-- Stored rows --
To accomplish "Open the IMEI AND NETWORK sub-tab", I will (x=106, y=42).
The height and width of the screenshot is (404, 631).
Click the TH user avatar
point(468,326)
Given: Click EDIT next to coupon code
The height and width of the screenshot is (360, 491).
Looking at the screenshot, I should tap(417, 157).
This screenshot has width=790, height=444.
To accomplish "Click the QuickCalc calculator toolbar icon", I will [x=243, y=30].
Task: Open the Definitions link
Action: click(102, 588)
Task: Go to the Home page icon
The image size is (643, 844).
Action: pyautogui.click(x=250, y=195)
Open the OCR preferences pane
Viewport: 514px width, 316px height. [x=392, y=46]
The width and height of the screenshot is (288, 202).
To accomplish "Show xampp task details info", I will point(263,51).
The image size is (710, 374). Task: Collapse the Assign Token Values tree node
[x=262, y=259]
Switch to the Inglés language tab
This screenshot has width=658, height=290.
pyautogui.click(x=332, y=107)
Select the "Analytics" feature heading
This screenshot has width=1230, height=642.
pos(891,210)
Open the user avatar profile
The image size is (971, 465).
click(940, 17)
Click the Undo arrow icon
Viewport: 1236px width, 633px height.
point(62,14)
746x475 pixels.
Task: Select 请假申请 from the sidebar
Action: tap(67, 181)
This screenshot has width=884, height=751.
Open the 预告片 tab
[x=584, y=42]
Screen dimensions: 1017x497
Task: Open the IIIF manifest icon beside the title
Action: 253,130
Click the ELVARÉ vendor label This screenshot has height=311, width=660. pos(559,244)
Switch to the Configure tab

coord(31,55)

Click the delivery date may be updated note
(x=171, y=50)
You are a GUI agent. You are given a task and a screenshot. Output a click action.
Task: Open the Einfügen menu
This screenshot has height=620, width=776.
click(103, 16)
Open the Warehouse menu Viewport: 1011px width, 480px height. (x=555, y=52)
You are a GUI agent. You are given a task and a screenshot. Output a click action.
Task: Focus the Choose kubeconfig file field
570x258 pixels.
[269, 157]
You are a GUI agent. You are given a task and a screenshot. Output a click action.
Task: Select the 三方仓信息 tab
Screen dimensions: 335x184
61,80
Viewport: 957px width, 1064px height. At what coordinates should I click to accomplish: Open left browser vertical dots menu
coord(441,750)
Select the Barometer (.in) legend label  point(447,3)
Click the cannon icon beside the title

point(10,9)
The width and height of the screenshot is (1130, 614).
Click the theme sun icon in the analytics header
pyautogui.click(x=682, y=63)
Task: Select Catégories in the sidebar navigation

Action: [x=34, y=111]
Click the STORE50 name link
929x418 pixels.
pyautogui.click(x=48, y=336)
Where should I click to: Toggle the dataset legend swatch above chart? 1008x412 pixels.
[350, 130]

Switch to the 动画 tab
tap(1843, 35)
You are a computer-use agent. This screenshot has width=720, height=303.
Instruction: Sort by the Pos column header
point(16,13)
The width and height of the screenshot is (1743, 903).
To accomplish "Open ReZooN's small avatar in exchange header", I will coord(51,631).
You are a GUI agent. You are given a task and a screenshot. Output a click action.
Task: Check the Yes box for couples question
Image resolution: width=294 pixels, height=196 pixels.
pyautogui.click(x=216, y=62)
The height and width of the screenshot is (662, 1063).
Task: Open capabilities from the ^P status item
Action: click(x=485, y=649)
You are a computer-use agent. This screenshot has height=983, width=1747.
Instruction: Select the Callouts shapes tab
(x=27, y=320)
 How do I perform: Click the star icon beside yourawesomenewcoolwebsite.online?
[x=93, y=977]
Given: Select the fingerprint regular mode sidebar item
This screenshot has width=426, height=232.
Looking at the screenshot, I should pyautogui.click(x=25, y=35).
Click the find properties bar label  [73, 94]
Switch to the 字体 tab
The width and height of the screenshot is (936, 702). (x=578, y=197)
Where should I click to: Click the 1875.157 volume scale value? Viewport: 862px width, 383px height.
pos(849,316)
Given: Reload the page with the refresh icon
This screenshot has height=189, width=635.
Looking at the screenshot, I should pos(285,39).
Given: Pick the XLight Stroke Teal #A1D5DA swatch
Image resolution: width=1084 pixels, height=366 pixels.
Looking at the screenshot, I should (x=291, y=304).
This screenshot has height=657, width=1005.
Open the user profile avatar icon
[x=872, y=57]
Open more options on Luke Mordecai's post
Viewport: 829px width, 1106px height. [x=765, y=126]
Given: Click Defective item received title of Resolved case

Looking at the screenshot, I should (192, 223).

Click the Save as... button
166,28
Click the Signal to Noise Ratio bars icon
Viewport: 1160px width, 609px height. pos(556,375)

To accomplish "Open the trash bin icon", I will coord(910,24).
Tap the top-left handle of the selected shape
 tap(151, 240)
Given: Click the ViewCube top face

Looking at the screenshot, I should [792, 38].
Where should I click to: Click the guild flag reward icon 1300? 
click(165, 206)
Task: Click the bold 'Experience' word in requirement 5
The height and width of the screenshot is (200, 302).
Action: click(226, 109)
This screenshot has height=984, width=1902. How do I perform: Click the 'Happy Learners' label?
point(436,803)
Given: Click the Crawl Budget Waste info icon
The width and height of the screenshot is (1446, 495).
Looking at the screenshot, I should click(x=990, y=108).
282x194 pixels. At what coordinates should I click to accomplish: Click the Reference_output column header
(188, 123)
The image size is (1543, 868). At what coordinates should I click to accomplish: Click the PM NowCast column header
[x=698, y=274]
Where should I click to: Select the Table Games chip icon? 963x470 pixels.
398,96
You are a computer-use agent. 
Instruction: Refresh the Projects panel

-- Your task --
Starting at the line that has "This screenshot has height=657, width=1005." and stopping after the line that has "I will coord(910,24).", write those lines out again with "Open" changed to "Show" and nothing else altered.

-- Exercise response --
This screenshot has height=657, width=1005.
Show the user profile avatar icon
[x=872, y=57]
Show more options on Luke Mordecai's post
Viewport: 829px width, 1106px height. [x=765, y=126]
Given: Click Defective item received title of Resolved case

Looking at the screenshot, I should (192, 223).

Click the Save as... button
166,28
Click the Signal to Noise Ratio bars icon
Viewport: 1160px width, 609px height. pos(556,375)

To accomplish "Show the trash bin icon", I will coord(910,24).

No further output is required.